Stress can be like a horse that drives you, or it can leave you feeling trampled. The primary difference is perspective.
You might recognize some of the following physical cues:
- Accelerated Heart Rate
- Perspiration
- Short Breath
- Tunnel Vision
- Tense Stomach
These observable symptoms are indicators that your hypothalamus, specifically its medial zone, has begun to put you into anti-predatory defensive mode (aka “fight or flight.")
Kelly McGonigal, Stanford Psychologist and author of “The Upside of Stress” had spent years telling people to avoid stress. Stress, after all, has a correlation with heart conditions and other fatal complications. But, after ten years of coaching people away from stress, a study of 30,000 individuals provoked her to reconsider her demonization of stress.
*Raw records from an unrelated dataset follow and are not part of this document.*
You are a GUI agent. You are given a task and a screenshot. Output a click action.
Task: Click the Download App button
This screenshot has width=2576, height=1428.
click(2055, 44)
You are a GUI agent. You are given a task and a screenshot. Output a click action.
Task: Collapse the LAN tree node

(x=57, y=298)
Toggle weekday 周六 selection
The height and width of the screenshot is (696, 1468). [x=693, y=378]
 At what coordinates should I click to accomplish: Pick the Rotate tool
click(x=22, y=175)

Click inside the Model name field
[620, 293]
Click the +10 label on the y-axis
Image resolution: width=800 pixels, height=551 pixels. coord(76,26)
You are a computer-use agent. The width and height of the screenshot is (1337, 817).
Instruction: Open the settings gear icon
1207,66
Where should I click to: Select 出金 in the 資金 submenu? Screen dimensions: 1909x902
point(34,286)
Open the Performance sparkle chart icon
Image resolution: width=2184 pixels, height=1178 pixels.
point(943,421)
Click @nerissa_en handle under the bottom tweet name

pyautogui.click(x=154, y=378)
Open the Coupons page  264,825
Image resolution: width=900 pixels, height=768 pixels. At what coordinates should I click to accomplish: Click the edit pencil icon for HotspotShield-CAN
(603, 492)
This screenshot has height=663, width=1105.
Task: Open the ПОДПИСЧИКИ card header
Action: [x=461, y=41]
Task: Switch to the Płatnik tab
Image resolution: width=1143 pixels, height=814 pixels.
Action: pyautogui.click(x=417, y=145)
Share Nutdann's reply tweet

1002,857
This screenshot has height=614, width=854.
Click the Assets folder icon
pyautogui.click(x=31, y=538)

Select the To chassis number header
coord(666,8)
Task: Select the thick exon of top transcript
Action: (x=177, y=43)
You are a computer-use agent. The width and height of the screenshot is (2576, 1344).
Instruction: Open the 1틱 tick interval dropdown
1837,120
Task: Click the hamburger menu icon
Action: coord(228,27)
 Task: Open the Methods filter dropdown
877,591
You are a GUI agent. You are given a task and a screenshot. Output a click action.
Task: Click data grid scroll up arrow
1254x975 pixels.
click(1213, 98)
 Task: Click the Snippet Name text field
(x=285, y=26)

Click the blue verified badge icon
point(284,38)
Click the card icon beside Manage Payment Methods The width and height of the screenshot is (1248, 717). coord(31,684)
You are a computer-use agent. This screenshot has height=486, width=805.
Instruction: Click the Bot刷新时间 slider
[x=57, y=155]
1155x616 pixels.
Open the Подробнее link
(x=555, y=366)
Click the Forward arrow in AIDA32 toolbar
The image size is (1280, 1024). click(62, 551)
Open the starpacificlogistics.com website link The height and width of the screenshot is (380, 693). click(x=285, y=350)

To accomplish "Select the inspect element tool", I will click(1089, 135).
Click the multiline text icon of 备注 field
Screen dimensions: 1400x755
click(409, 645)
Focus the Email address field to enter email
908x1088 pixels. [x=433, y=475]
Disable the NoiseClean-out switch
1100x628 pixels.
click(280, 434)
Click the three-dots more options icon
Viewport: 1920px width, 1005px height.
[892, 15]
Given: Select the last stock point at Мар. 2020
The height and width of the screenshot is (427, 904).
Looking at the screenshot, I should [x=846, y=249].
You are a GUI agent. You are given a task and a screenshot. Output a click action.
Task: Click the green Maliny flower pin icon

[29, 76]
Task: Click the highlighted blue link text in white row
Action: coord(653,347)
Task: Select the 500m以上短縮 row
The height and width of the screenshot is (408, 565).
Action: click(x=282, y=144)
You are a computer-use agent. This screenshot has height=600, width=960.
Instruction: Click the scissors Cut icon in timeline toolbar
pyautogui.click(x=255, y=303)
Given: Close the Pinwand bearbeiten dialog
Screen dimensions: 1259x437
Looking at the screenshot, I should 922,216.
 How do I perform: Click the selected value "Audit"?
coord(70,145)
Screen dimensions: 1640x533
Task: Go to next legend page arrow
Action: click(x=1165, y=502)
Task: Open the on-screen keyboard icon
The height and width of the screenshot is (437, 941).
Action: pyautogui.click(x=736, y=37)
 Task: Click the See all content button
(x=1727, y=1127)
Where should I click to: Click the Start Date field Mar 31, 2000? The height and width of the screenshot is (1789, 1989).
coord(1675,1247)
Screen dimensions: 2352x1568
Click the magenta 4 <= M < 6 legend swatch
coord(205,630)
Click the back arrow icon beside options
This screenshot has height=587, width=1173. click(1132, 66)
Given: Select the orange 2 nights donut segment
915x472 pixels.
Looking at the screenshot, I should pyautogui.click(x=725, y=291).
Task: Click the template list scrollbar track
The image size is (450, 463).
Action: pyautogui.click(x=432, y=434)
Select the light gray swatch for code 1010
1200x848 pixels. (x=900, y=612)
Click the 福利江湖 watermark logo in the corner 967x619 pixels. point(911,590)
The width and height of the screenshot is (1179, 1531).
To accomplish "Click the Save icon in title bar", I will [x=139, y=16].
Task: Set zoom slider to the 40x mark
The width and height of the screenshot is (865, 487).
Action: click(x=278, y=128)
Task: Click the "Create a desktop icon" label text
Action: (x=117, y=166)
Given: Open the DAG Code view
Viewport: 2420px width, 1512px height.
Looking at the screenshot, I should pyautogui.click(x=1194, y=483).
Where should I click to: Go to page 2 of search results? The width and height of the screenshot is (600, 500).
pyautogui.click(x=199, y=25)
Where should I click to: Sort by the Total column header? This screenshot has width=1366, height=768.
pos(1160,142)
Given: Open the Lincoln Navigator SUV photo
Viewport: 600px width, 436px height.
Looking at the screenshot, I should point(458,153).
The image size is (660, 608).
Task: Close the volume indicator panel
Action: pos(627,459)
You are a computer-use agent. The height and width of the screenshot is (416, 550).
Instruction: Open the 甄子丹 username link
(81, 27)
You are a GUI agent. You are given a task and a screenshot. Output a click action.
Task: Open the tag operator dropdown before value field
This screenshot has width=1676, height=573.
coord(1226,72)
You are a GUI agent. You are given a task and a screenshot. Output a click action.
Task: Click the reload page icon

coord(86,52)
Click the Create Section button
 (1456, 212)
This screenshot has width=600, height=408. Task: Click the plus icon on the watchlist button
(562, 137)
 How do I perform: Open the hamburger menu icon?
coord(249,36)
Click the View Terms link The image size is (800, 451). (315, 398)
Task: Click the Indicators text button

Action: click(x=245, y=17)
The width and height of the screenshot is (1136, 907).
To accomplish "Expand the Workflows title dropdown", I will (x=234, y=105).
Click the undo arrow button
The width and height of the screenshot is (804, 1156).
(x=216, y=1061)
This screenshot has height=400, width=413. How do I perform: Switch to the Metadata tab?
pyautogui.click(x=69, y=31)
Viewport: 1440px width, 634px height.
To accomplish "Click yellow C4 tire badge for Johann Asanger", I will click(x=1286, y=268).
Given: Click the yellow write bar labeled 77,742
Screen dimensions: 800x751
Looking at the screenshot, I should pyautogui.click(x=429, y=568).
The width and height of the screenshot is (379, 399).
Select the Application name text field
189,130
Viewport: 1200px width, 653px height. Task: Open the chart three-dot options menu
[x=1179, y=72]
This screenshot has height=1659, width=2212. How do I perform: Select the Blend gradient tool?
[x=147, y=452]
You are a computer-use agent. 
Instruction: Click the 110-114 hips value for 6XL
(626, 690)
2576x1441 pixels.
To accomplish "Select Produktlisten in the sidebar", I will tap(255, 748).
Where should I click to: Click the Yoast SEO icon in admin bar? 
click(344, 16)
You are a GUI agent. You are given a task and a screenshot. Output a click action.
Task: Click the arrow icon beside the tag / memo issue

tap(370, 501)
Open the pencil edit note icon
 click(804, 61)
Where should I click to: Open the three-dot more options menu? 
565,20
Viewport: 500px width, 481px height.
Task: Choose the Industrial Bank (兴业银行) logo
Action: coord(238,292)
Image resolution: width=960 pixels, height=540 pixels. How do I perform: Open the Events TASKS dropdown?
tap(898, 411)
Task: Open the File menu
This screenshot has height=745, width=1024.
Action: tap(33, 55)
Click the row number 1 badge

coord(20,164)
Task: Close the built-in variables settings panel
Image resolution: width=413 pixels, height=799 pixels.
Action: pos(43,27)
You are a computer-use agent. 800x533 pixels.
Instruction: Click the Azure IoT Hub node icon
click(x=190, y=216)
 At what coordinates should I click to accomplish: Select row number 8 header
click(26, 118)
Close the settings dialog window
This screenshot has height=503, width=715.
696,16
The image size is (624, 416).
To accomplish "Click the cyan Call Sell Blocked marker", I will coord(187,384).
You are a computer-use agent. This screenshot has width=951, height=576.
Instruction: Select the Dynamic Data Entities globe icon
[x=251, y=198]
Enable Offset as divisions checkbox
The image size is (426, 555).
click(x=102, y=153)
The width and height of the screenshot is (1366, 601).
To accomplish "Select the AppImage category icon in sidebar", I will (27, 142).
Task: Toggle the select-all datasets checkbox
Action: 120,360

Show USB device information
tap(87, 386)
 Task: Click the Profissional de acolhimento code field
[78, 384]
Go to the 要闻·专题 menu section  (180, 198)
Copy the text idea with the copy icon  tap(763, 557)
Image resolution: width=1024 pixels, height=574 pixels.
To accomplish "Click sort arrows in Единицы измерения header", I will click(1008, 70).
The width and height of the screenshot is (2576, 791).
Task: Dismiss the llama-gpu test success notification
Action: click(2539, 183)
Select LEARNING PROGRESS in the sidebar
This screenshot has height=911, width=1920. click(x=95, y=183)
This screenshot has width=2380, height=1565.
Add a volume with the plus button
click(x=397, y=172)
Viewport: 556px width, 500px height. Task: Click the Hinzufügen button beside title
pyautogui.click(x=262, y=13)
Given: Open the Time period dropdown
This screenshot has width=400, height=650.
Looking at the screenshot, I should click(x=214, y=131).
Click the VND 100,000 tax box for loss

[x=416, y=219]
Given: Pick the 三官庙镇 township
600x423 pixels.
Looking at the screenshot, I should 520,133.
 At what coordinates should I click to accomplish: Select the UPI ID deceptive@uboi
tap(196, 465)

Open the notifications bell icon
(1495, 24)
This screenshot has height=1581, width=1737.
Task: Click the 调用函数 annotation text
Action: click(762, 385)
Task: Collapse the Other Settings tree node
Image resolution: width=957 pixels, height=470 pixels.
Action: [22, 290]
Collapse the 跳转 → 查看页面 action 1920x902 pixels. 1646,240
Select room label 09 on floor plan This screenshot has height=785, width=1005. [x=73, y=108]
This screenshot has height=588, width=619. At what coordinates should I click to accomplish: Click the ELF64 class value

Put simply, she began to observe that people’s perspective towards stress made a world of difference: 43% of people who thought negatively about stress had higher mortality rates than the rest of the study. The people who thought positively about stress had the lowest health risks through the eight years of study.
Kind of like Schrodinger’s Cat, stress is what you think it is.
If you imagine those cues as a crushed heart, your sweat as failure, your breath as weakness, you narrow vision as mortal danger, and your tight stomach as paralysis -- stress will have a negative cumulative effect on you over your lifetime.
But...if you gain a greater perspective on stress and those observable physical cues, you can make a significant shift that transforms stress from a liability to an asset. The symptoms of stress share many of the biophysical symptoms that accompany joy, courage, and athletic performance.
Think of dancing, karaoke, or swimming.
These three activities are great for your mental well-being! These activities can accelerate your heart, impact your breathing, and alter your vision as well, but instead of perceiving imminent doom, you might perceive the following:
- Your pulsing heart is your friend, confident in your ability, powering your body and limbs.
- Sweat is to keep you cool -- so be cool. Stay calm.
- Your breath is fuel, oxygen for your furnace. Breath deep, because air is life.
- Your altered vision is a super power empowering you to see far, to catch details.
- Your stomach: It’s just tight to remind you of the strength in your core, to remind you of your past challenges and your ability to persevere through the present.
With a little re-wiring, a little shift in perspective, you can turn threats into opportunity and stress into exhilaration. Imagine the possibilities!